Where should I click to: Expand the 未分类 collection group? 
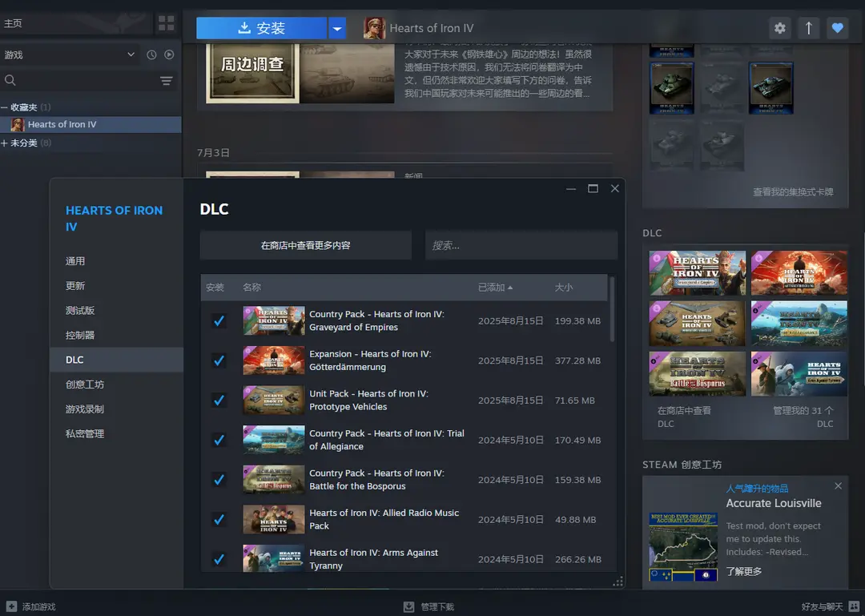5,143
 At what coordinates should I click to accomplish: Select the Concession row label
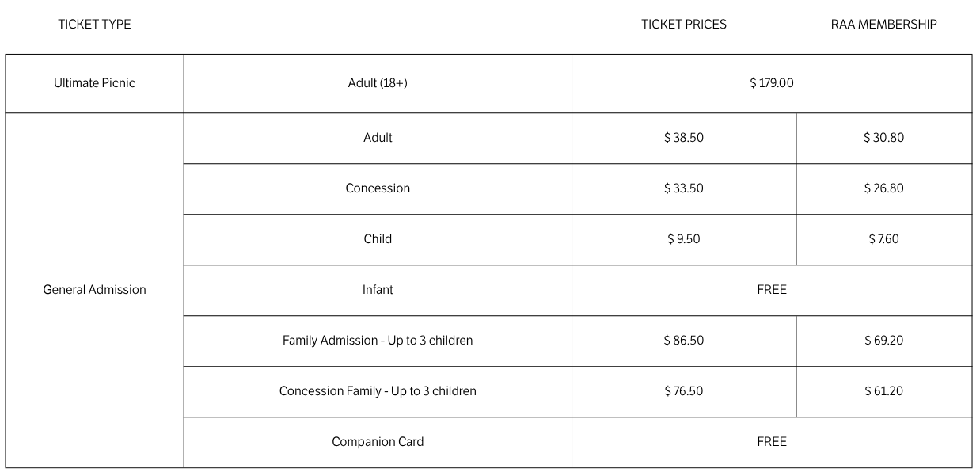tap(378, 188)
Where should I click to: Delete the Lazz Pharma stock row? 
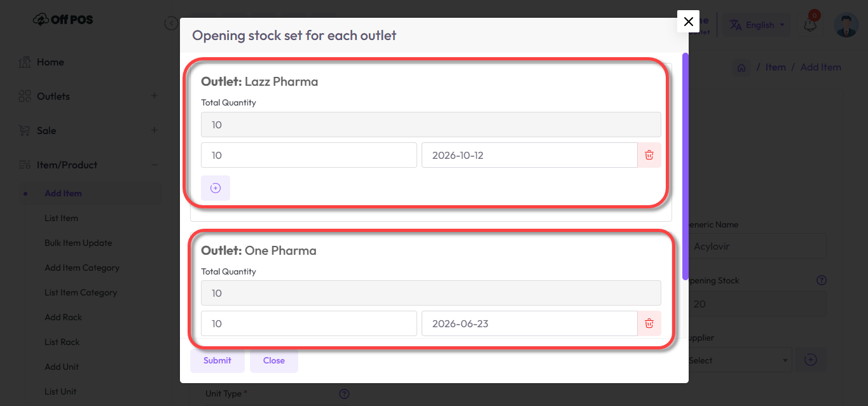(x=649, y=155)
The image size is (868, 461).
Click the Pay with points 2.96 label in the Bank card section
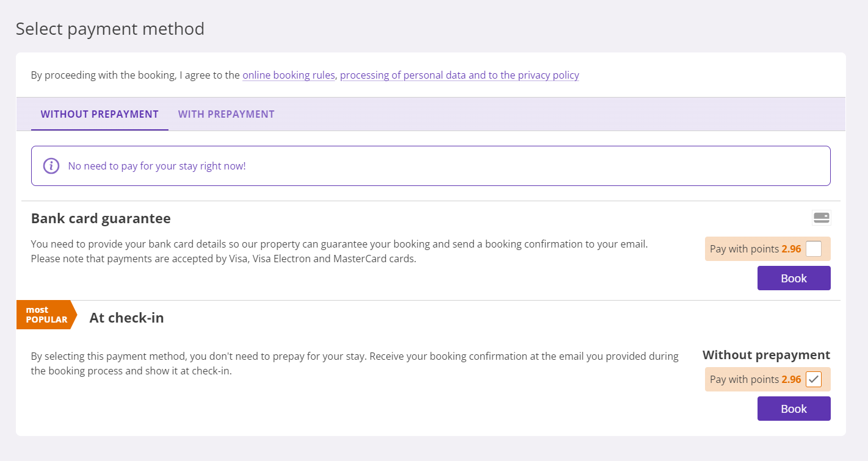tap(755, 249)
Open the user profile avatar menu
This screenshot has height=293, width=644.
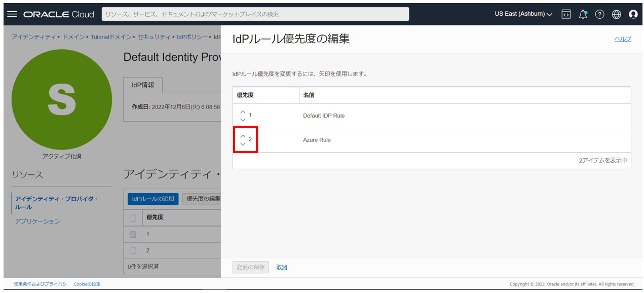point(633,14)
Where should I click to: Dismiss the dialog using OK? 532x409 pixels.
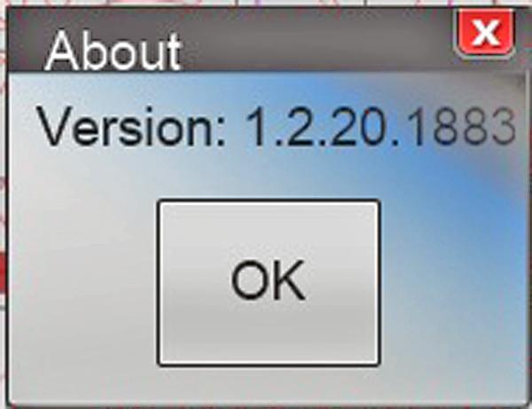[x=269, y=283]
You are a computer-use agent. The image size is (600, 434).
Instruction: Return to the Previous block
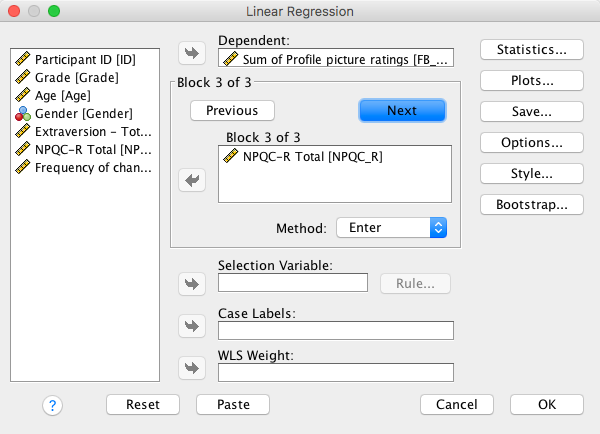click(233, 110)
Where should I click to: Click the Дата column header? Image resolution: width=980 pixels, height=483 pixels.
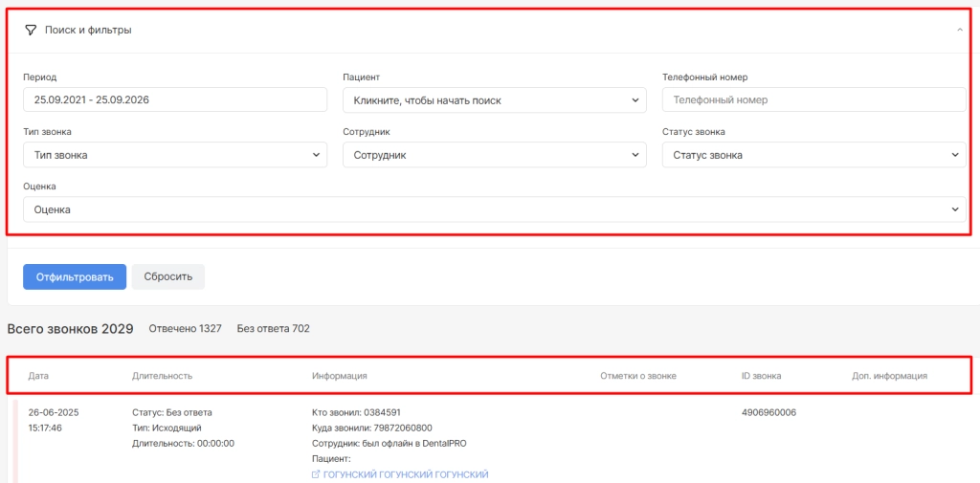38,376
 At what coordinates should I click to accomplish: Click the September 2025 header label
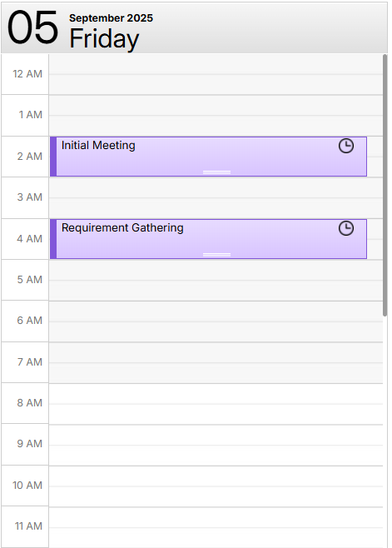pos(111,18)
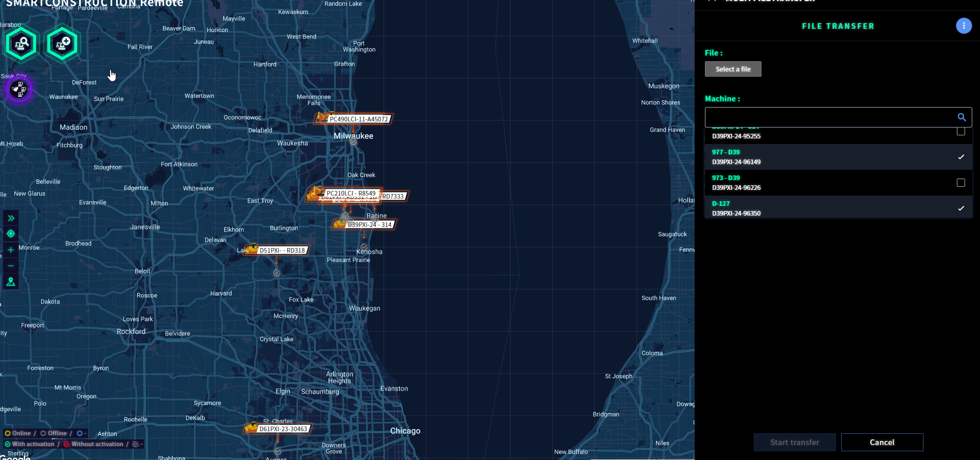This screenshot has height=460, width=980.
Task: Zoom in on the map with plus
Action: (11, 250)
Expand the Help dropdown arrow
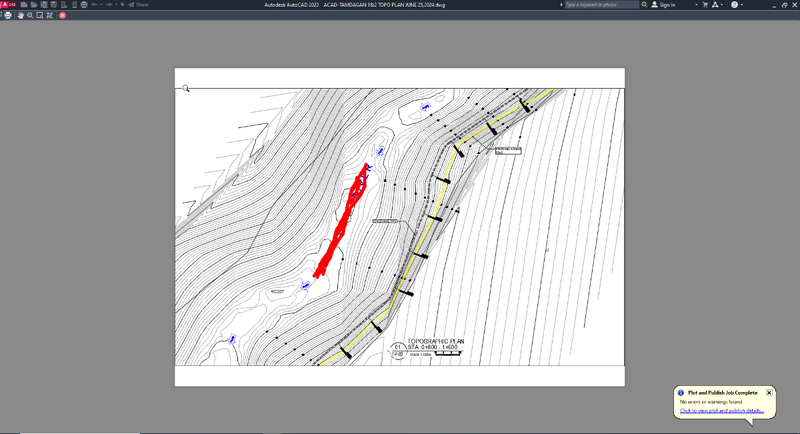Screen dimensions: 800x434 743,5
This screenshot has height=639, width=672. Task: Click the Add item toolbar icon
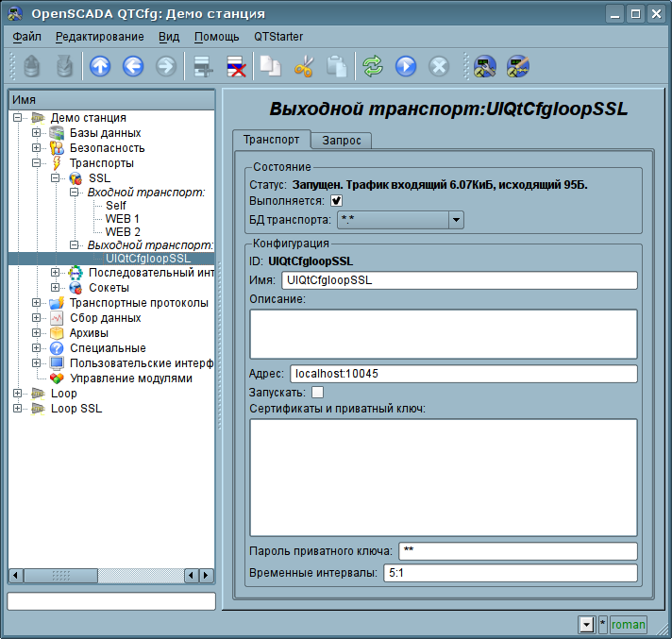(201, 66)
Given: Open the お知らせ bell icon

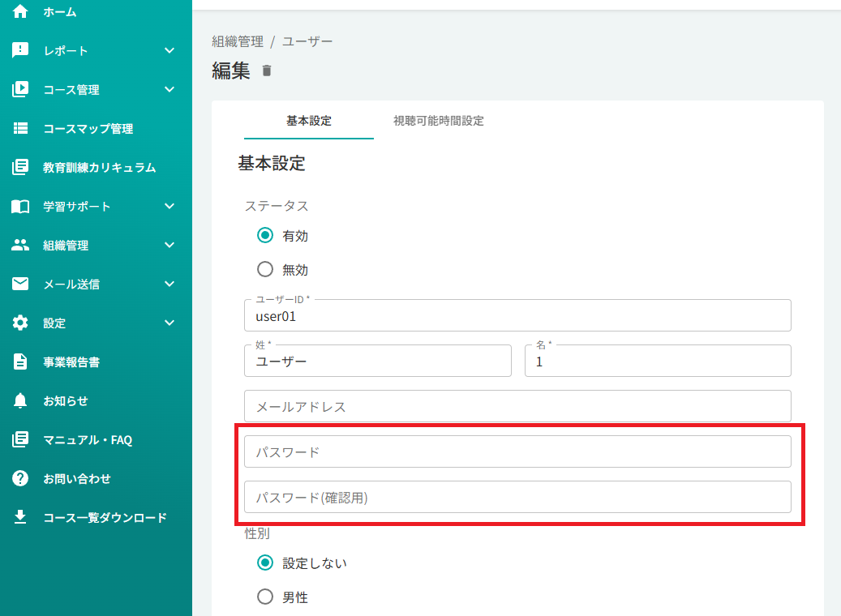Looking at the screenshot, I should pyautogui.click(x=20, y=400).
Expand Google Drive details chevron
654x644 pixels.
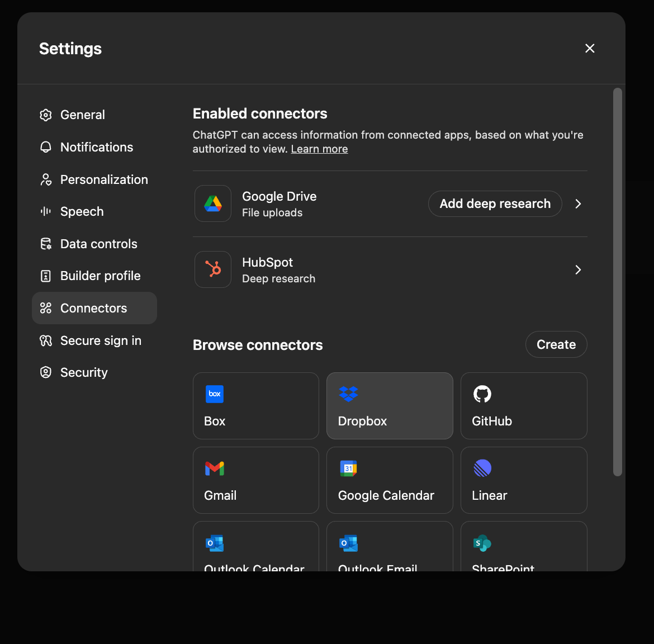578,204
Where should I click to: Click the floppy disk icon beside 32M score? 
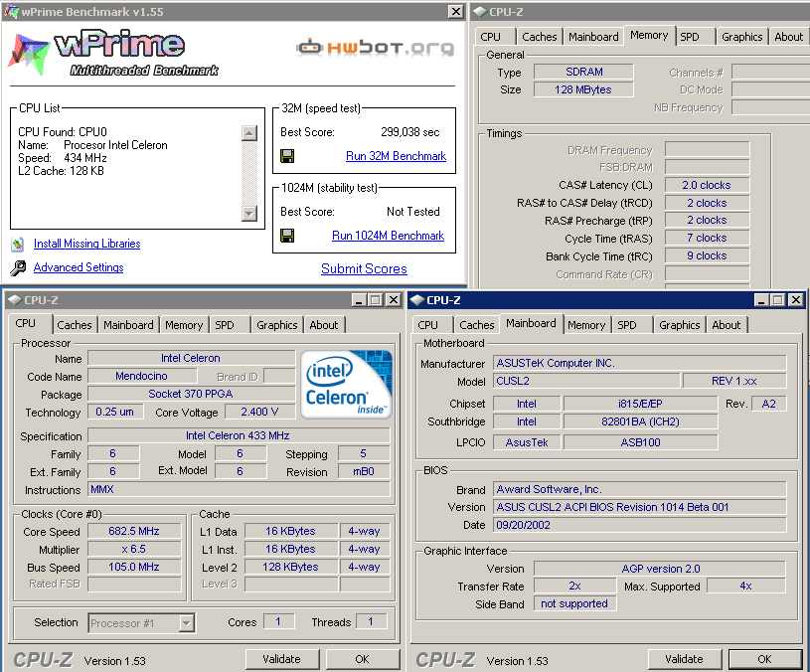287,156
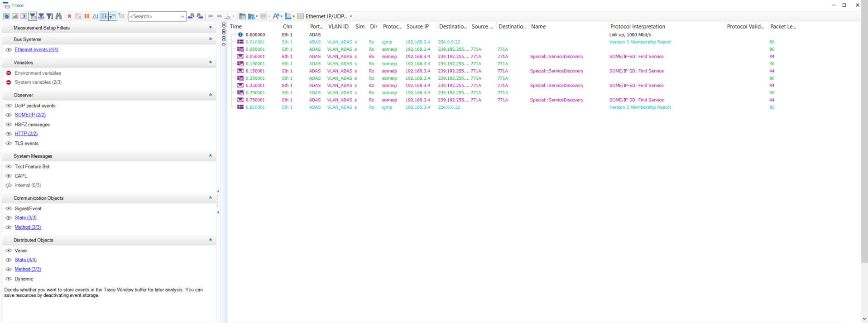Click the red X delete icon in toolbar
868x323 pixels.
(x=69, y=16)
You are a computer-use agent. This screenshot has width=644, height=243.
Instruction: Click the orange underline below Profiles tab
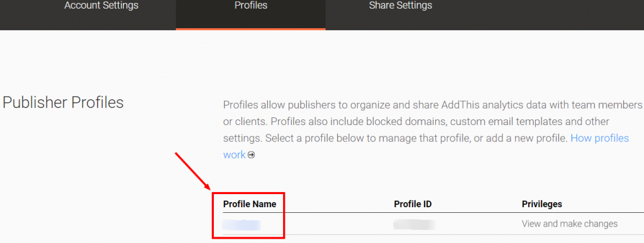click(250, 29)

Exercise objective:
Transcribe the records above exactly and drop every picture.

Output for this task:
Where should I click to: Expand the 未分类 collection group? 
5,143
 At what coordinates should I click to accomplish: Select the Concession row label
tap(378, 188)
Where should I click to: Delete the Lazz Pharma stock row? 
(x=649, y=155)
The image size is (868, 461).
Click the Pay with points 2.96 label in the Bank card section
tap(755, 249)
Open the user profile avatar menu
This screenshot has height=293, width=644.
point(633,14)
Where should I click to: Dismiss the dialog using OK? 532x409 pixels.
[x=269, y=283]
You are a computer-use agent. The image size is (600, 434).
Instruction: Return to the Previous block
click(233, 110)
Where should I click to: Click the Дата column header? Image resolution: width=980 pixels, height=483 pixels.
38,376
 At what coordinates should I click to accomplish: Click the September 2025 header label
pos(111,18)
This screenshot has height=460, width=980.
Task: Zoom in on the map with plus
Action: (11, 250)
Expand the Help dropdown arrow
Screen dimensions: 800x434 743,5
This screenshot has height=639, width=672. Task: Click the Add item toolbar icon
(201, 66)
Given: Open the お知らせ bell icon

Looking at the screenshot, I should pyautogui.click(x=20, y=400).
Expand Google Drive details chevron
654x644 pixels.
578,204
Where should I click to: Click the floppy disk icon beside 32M score? 
287,156
Click the red X delete icon in toolbar
868x323 pixels.
(x=69, y=16)
You are a computer-use agent. This screenshot has width=644, height=243.
Instruction: Click the orange underline below Profiles tab
click(250, 29)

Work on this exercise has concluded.